- Texte visé : Texte de la commission sur la proposition de loi de Mme Marianne Maximi et plusieurs de ses collègues d’urgence visant à exonérer les apprentis de la contribution sociale généralisée et de la contribution pour le remboursement de la dette sociale (1952)., n° 2122-A0
- Stade de lecture : 1ère lecture (1ère assemblée saisie)
- Examiné par : Assemblée nationale (séance publique)
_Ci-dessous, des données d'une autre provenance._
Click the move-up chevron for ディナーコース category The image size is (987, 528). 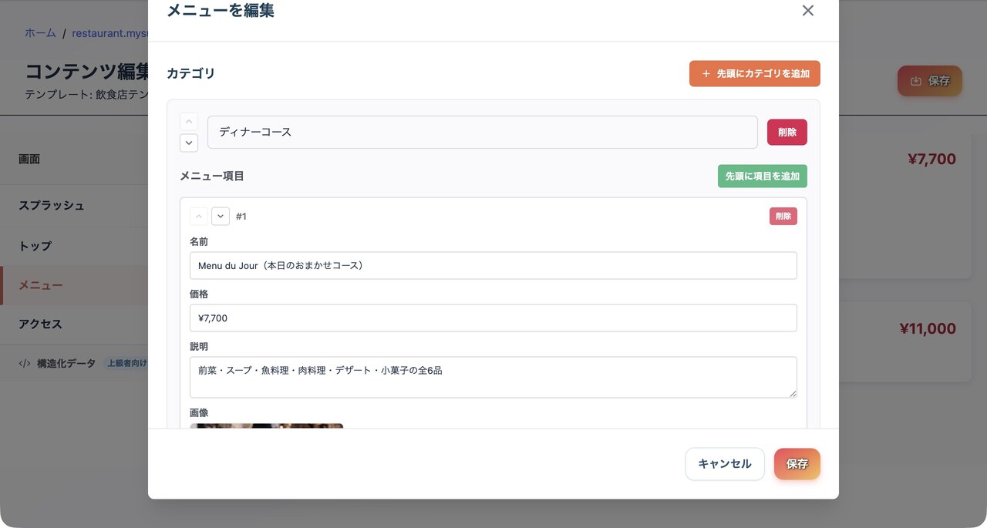coord(188,121)
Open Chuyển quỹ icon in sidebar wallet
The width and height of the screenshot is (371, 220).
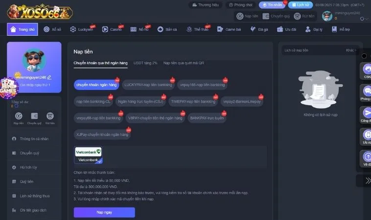(34, 116)
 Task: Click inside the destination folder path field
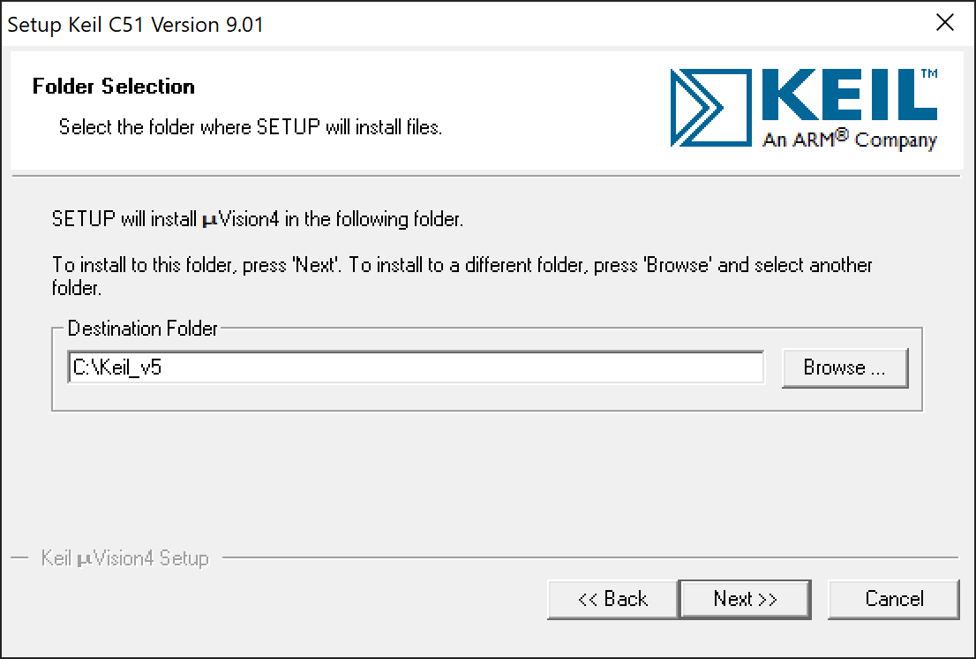[x=415, y=367]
Le Gouvernement remet au Parlement, dans un délai de six mois à compter de la promulgation de la présente loi, un rapport sur l’état de santé des apprentis. Ce rapport évalue notamment le niveau de santé physique et mentale des apprentis, y compris la prévalence des troubles psychologiques et les conditions de suivi de santé des apprentis : visites médicales, accès à la médecine du travail, expositions aux risques professionnels. Il doit également mesurer les effets des conditions de vie et de formation, dont notamment l’emploi du temps, le temps de transport, le logement et la rémunération, sur la santé physique et psychique des apprentis. Enfin, il formule des propositions pour améliorer la prévention, l’accès aux soins, la prise en charge psychologique et l’accompagnement social des apprentis, en particulier pour les plus précaires.
Les apprentis cumulent deux vulnérabilités : celle des jeunes, particulièrement exposés aux troubles de santé mentale, et celle de travailleurs soumis à des risques professionnels. Pourtant, il n’existe aujourd’hui aucun diagnostic national consolidé sur l’état de santé spécifique des apprentis, alors même qu’ils sont plus d'un million en formation.
Les apprentis sont en plus confrontés à des rythmes particulièrement exigeants : alternance entre CFA et entreprise, longues amplitudes horaires, temps de transport importants, logement parfois précaire. Ces conditions de vie peuvent peser lourdement sur l’équilibre psychique, la qualité du sommeil, l’alimentation, la consommation de substances et, au final, sur la santé globale.
Sur la santé mentale des jeunes, plusieurs données récentes donnent la mesure de l’enjeu. Le recueil « La promotion de la santé chez les apprentis » publié en 2024 par le ministère du Travail rappelle que le suicide est la 2ᵉ cause de mortalité entre 10 et 25 ans et que 21 % des 18-24 ans connaissent un épisode dépressif caractérisé, soit +9 points par rapport à 2017. Ces chiffres portent sur l’ensemble des jeunes, mais les apprentis appartiennent précisément à cette tranche d’âge, avec en plus la pression d’un emploi et des responsabilités professionnelles.
Les conditions de vie viennent aggraver ces facteurs, notamment avec une rémunération légale très basse pour les niveaux de qualifications les plus bas. Dans ce contexte, l’accès aux soins est loin d’être garanti. Le coût des complémentaires santé, les restes à charge, les franchises médicales, la difficulté à avancer des frais, mais aussi le manque d’information et la faible disponibilité de la médecine du travail pour certains apprentis, constituent des freins concrets à la prévention et aux soins. Les besoins en suivi psychologique sont élevés, mais les jeunes consultent peu : : l’enquête de l’Institut Montaigne montre que moins de 40 % des jeunes ayant des symptômes de mal-être ont consulté un professionnel.
Les politiques de santé publique restent largement centrées sur les salariés en général ou sur les étudiants, alors que les apprentis se situent à l’intersection des deux. Le rapport demandé vise donc à combler un angle mort des politiques publiques.